## Data extracts
□ □ □ □ □ □ □

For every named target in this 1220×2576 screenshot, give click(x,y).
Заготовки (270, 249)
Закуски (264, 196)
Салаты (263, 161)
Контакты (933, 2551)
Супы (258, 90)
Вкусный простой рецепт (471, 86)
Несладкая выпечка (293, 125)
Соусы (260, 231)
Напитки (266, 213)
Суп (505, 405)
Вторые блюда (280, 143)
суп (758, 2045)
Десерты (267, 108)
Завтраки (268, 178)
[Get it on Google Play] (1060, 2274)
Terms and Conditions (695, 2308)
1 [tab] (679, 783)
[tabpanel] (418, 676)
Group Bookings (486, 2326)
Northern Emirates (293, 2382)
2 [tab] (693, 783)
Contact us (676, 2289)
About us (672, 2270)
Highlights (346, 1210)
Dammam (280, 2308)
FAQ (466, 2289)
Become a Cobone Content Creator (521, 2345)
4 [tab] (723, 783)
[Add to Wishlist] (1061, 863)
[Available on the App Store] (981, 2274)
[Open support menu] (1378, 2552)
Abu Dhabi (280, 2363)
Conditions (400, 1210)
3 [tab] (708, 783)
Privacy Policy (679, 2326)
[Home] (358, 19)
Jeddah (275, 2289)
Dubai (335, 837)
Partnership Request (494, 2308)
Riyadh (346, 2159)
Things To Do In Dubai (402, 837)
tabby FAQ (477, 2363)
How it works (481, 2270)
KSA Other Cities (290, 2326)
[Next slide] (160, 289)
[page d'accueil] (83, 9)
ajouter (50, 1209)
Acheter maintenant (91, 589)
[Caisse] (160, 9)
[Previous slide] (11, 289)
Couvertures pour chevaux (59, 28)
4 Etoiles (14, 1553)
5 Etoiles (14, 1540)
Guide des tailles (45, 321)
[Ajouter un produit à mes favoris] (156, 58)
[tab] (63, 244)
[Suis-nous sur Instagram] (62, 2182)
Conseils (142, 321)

□ □ □ □ □ □ □

## Task item
Out of the entries above, write out only the lines between the line holding "Напитки (266, 213)" and the line holding "3 [tab] (708, 783)", inclusive, each exactly as given.

## Answer for the task
Напитки (266, 213)
Суп (505, 405)
Вторые блюда (280, 143)
суп (758, 2045)
Десерты (267, 108)
Завтраки (268, 178)
[Get it on Google Play] (1060, 2274)
Terms and Conditions (695, 2308)
1 [tab] (679, 783)
[tabpanel] (418, 676)
Group Bookings (486, 2326)
Northern Emirates (293, 2382)
2 [tab] (693, 783)
Contact us (676, 2289)
About us (672, 2270)
Highlights (346, 1210)
Dammam (280, 2308)
FAQ (466, 2289)
Become a Cobone Content Creator (521, 2345)
4 [tab] (723, 783)
[Add to Wishlist] (1061, 863)
[Available on the App Store] (981, 2274)
[Open support menu] (1378, 2552)
Abu Dhabi (280, 2363)
Conditions (400, 1210)
3 [tab] (708, 783)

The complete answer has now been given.